Skagit Valley College

Catalog Course Search Details

New Course: this course was added after the last catalog

 Course Title:   Applied Engineering Analysis for Manufacturing

 Title Abbreviation:   APP ENGIN ANALYSIS/MANF

 Department:    ENGR

 Course #:    316

 Credits:    5

 Variable:     No

 IUs:    5

 CIP:    15.0613

 EPC:    MATPDBAS

 REV:    2024


 Course Description  

Introduction to the computational tools, methods, and practices used in the analysis of data related to engineering. Explore and evaluate data sets; solve technical problems using the principles of mathematics and statistics; review the fundamentals of programming using engineering software tools; and produce industry standard documentation to communicate analysis results.

 Prerequisite  

Prerequisite: Admission to BASAMD program and Dept.
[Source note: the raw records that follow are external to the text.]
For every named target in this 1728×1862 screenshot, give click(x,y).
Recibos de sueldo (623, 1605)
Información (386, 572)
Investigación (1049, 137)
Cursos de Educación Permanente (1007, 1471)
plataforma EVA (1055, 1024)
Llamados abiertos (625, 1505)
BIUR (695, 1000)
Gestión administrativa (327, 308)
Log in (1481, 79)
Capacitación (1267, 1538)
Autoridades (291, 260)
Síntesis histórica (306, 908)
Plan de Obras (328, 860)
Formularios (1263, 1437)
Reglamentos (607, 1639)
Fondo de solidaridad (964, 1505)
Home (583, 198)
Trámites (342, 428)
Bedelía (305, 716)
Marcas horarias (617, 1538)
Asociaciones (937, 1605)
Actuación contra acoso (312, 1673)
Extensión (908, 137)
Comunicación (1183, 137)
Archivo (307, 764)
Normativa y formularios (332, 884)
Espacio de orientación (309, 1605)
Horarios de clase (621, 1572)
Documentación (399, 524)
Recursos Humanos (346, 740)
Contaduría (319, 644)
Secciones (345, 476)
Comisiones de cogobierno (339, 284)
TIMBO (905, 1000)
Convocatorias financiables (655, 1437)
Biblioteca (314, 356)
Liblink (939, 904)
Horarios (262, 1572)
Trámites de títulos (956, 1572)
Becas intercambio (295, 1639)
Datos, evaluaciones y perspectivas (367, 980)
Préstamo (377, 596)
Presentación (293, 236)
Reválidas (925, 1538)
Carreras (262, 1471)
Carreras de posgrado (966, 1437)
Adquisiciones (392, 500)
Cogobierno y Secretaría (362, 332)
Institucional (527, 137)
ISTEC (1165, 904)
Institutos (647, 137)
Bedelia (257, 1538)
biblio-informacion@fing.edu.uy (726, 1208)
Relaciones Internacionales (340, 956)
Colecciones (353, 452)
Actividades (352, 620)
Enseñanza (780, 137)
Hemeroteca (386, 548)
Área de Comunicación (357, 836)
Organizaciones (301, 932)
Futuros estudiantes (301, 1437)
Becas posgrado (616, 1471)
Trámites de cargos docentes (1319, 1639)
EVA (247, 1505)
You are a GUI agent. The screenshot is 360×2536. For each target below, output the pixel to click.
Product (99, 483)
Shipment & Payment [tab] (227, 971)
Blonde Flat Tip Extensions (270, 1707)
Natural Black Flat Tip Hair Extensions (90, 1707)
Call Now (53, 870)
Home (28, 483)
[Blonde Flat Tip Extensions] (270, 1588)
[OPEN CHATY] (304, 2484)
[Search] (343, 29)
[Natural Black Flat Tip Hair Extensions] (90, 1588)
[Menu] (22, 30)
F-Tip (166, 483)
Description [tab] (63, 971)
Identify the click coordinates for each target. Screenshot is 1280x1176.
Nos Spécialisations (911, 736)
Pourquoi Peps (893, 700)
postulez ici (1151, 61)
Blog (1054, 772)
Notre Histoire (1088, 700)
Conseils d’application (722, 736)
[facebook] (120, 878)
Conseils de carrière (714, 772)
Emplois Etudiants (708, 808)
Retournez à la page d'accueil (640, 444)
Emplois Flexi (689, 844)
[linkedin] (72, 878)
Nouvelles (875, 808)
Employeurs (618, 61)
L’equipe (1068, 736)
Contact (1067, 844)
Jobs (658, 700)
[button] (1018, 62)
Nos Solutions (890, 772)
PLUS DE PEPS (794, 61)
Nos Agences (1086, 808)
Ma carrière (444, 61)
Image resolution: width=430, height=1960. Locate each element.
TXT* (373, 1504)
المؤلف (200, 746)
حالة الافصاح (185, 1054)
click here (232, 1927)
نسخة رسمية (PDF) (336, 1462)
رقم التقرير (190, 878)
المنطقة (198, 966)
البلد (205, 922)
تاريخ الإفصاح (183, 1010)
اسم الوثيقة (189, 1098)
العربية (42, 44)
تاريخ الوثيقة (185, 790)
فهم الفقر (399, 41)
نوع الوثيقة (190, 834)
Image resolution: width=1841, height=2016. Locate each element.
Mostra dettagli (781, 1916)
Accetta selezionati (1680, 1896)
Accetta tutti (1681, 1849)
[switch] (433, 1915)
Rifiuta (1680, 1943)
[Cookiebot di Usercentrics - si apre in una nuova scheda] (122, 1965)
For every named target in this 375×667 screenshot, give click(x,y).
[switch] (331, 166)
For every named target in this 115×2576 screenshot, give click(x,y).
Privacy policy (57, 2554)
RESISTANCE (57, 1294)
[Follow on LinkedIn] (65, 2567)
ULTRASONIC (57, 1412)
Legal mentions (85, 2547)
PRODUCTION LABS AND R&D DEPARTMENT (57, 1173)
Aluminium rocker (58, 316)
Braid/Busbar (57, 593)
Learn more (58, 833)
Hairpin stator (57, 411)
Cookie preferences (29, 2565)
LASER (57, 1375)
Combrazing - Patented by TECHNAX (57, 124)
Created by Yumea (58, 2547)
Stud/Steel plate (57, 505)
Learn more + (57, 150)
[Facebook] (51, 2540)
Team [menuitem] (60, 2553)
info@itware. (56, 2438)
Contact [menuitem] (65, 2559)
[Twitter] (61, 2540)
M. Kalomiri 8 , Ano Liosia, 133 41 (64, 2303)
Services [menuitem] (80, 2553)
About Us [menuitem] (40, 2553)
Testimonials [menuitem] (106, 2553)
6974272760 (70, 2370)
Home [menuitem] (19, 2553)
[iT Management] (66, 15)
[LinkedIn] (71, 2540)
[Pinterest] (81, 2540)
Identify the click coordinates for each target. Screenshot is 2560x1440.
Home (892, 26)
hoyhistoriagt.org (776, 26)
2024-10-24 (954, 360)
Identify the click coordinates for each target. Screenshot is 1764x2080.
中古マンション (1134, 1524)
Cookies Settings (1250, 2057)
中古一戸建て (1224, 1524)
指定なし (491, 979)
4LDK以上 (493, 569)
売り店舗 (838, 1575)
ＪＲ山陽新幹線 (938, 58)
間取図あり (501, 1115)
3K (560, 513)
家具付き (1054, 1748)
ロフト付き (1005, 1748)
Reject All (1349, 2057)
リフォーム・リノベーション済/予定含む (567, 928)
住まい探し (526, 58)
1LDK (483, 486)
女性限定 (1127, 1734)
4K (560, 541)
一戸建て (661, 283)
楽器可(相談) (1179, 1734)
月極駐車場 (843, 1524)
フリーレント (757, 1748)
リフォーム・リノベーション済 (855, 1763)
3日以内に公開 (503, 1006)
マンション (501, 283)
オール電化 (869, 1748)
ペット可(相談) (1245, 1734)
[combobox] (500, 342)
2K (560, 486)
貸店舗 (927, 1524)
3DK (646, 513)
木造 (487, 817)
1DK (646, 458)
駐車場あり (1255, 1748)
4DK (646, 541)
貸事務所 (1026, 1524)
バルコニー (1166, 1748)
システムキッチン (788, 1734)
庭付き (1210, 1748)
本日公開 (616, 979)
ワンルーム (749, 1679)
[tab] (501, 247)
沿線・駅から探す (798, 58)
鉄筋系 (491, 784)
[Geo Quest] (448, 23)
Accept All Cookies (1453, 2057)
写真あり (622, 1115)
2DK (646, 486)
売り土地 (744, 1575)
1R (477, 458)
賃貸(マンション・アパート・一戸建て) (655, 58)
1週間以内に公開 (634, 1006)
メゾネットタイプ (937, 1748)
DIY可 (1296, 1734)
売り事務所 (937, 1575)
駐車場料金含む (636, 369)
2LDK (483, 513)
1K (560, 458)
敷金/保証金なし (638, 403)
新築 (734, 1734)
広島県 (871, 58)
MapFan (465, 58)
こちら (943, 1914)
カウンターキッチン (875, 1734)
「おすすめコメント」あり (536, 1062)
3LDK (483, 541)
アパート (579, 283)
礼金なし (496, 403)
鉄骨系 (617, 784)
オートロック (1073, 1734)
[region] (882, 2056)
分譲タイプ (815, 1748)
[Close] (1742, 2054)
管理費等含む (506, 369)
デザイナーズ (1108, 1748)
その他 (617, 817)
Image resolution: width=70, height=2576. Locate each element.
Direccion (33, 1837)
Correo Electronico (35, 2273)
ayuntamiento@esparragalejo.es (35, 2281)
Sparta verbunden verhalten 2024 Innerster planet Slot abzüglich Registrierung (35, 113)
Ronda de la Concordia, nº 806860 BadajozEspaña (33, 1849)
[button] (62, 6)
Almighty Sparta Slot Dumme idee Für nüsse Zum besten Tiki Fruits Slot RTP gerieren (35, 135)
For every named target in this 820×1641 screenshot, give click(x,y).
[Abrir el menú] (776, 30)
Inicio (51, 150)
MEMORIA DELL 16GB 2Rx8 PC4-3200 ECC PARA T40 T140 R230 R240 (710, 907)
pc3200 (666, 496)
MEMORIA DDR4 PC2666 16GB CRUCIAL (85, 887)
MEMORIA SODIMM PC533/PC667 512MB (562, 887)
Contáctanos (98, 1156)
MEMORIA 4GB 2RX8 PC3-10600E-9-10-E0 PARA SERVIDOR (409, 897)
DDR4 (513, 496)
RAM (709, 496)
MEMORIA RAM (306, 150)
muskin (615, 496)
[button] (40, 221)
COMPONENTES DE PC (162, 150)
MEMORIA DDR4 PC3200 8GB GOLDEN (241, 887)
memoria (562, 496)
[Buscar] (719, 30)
Chair permission.

Additional Course Details

Contact Hours (based on 11 week quarter)

Lecture: 55

Lab: 0

Other: 0

Systems: 0

Clinical: 0


Intent: Distribution Requirement(s) Status:  

Vocational Preparatory N/A  

Equivalencies At Other Institutions

Other Institution Equivalencies Table
Institution Course # Remarks
N/A

Learning Outcomes

After completing this course, the student will be able to:

  1. Determine the characteristics of data sets by utilizing industry standard practices and techniques [identify, classify, and evaluate].
  2. Solve technical problems by analyzing data sets and applying principles of mathematics and statistics.
  3. Demonstrate the use of engineering software tools by utilizing and developing programming scripts to analyze data sets.
  4. Develop a data analysis report by applying industry standard practices and reviewing and referencing industry reports and case studies.

General Education Learning Values & Outcomes

Revised August 2008 and affects outlines for 2008 year 1 and later.

Course Contents

  1. Engineering problem solving.
  2. Setup and use of software tools.
  3. Fundamentals of python programming.
  4. Introduction to data mining and data storage.
  5. Fundamentals of data quality, import, parsing, and visualization.
  6. Fundamentals of Applied Engineering Analysis.
  7. Fundamentals of statistical methods.
  8. Decision making and presentation of results.